> **What the task asks**:
Please print the line that holds "Instruction: Select the" and each line after it to the end of the data, word for word, without any pictures.

> **Records provided**:
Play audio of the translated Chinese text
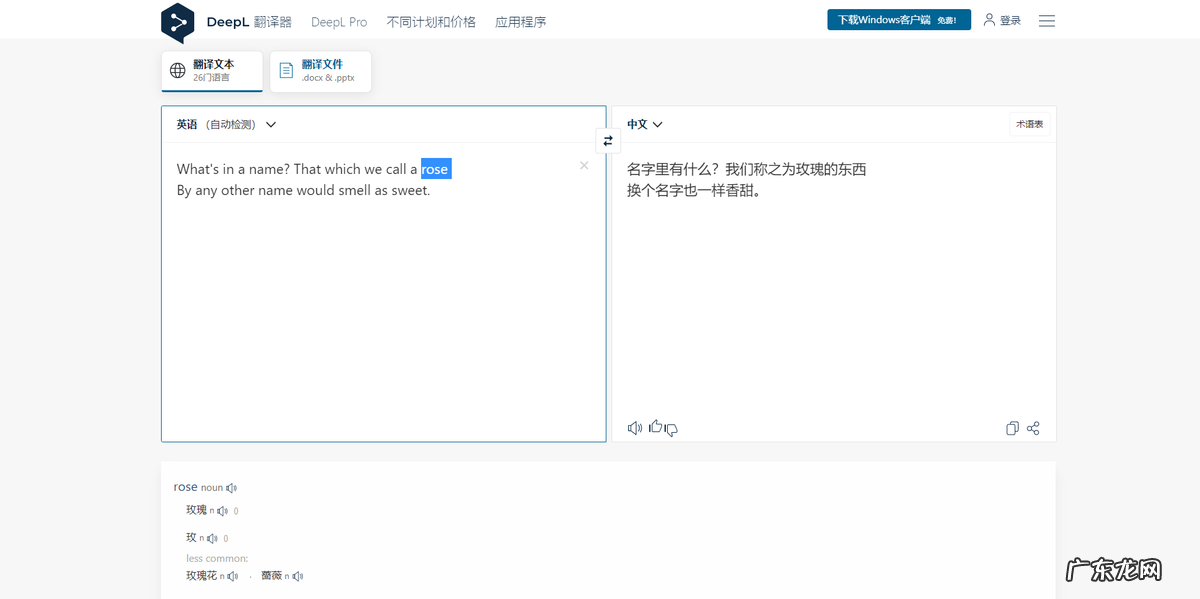This screenshot has width=1200, height=599. point(634,427)
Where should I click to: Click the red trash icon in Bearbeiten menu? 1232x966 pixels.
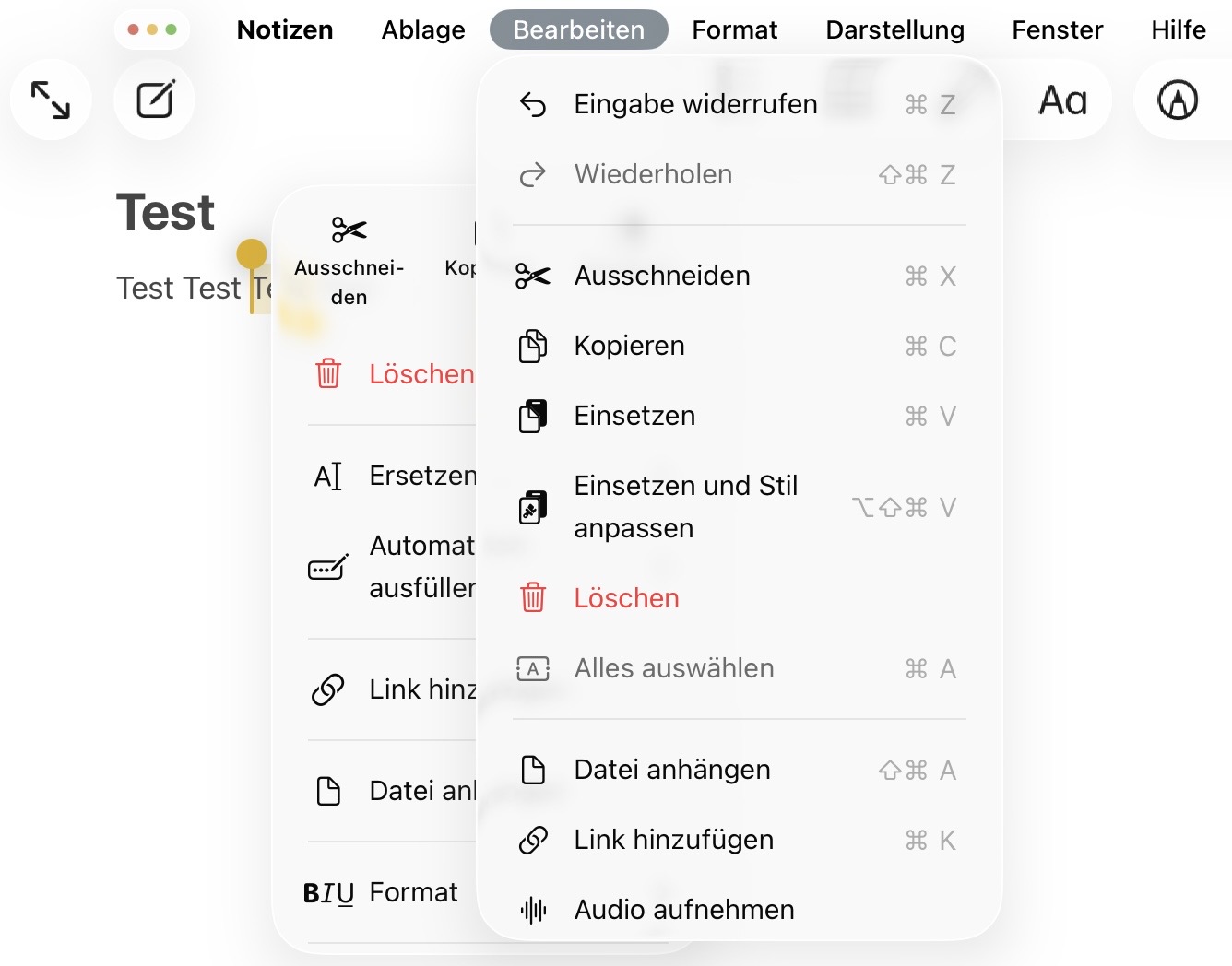click(533, 598)
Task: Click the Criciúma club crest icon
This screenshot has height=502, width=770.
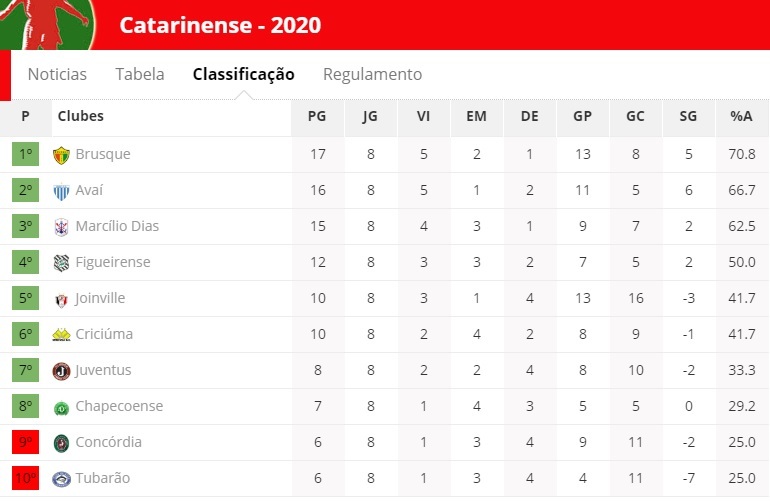Action: coord(61,335)
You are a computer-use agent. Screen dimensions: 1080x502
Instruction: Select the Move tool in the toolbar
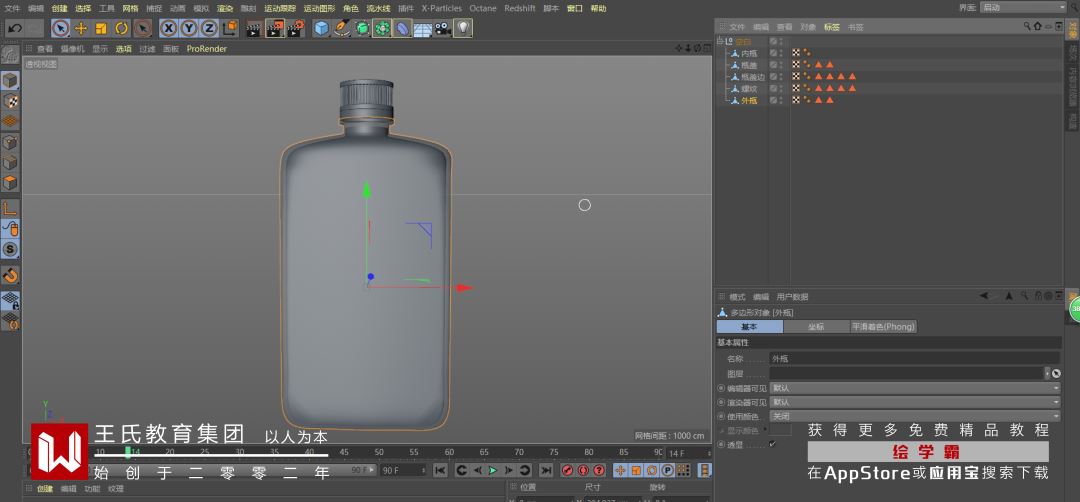click(x=81, y=28)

> **Answer to this problem**:
Instruction: Select the Move tool in the toolbar
click(x=81, y=28)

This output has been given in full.